Hello everyone,
I don’t always think about my age, age is just a number and all that, but realizing that I only has TWO YEARS left until my thirties had me spiraling 😳
(Well, A year really, but my birthday is only in december so..)
While I do know I have undiagnosed ADHD, I keep thinking that there’s something else that might be going on in there.. I feel so behind in my head than everyone else ?? My mental age is 20, 23 maximum – the fact that my body is soon-to-be 29 years old is mindblowing to me!
The societal pressure is high in my mind.. It’s so hard to erase and let go of it completely. Yes, iknow it is very different in this time and age than it was, the housing market is CRAZY; and anyway, it’s the norm elsewhere in the world, what is so bad about staying with your parents? My uncle did stay with my grandma’s and is now staying with his in-laws, at 45 years old, but to me it’s different! because they live on a different floor, and it’s an appartment-build like where they have a kitchen and they can buy their own groceries and cook their own food..
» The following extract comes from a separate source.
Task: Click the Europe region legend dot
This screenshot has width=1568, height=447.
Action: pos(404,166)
Theoretically, I could buy my own stuff and cook for myself – but why do so when I don’t need to, and my parents always cook for a whole family? Plus an extra 2-3 meals for lunch? My mother is the kind of woman that want to do EVERYTHING 😅 Her love language is very much act of service: so she’ll clean my clothes, make my lunches, etc. As of which is good for me, as I don’t need to pay groceries just my animal’s food, gas *when she let me pay it*, and a minor rent.
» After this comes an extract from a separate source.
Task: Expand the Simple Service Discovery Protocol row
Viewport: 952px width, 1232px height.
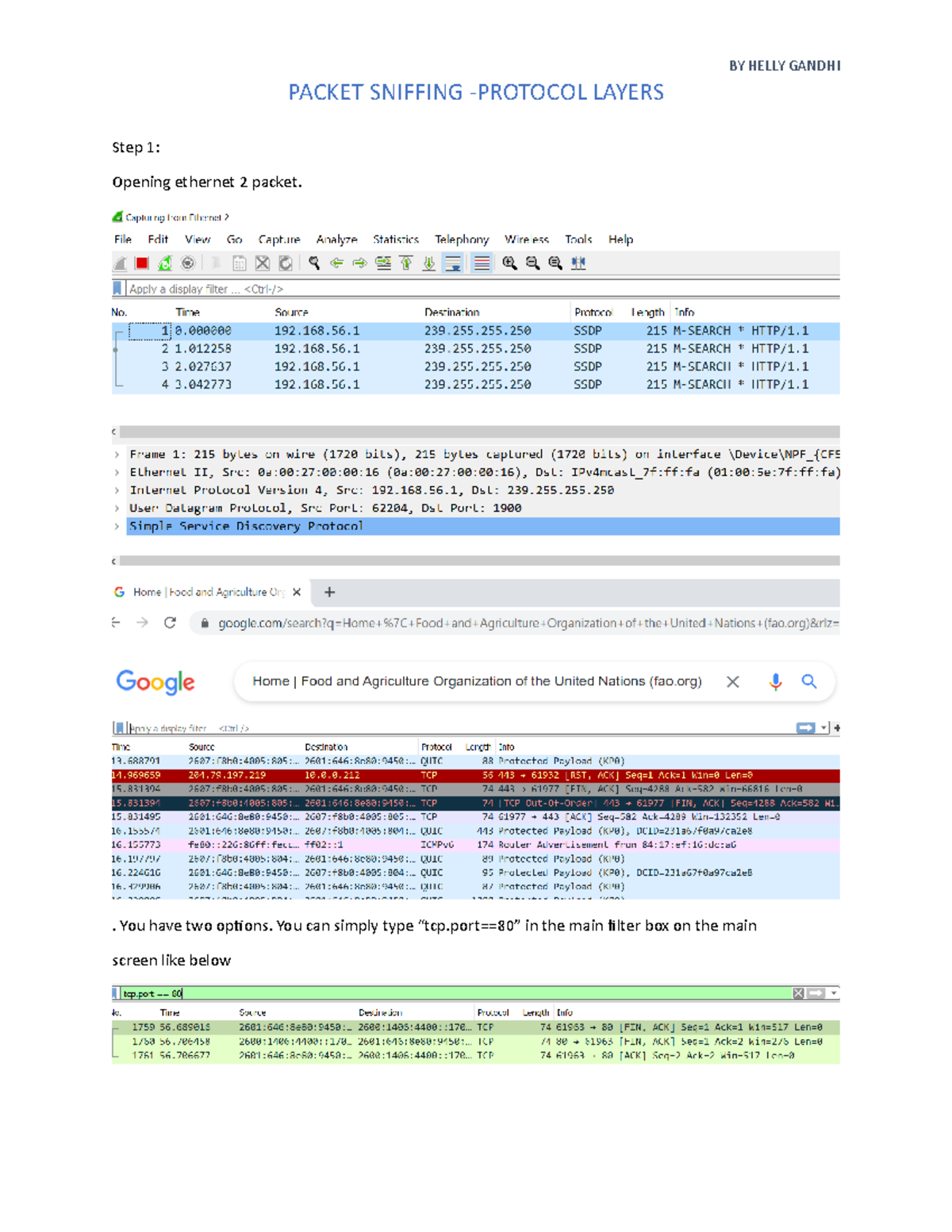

I don’t even like to live alone.. even with my 3 animals, it’s just not the same, it depresses me. I’m paranoid of living with someone else other than family or a boyfriend, as nowadays you never truly know someone.. and frankly i’m afraid that they’d hurt my babies behind my back 😬 You never know eh- atleast with my mother, Iknow she love them as much as I do, and it’s a free babysitter ahah! She needs us as much as we do, as dad is always working away, she’d be alone weeks at a time – she can’t afford to have any more pets, so she’s borrowing mine.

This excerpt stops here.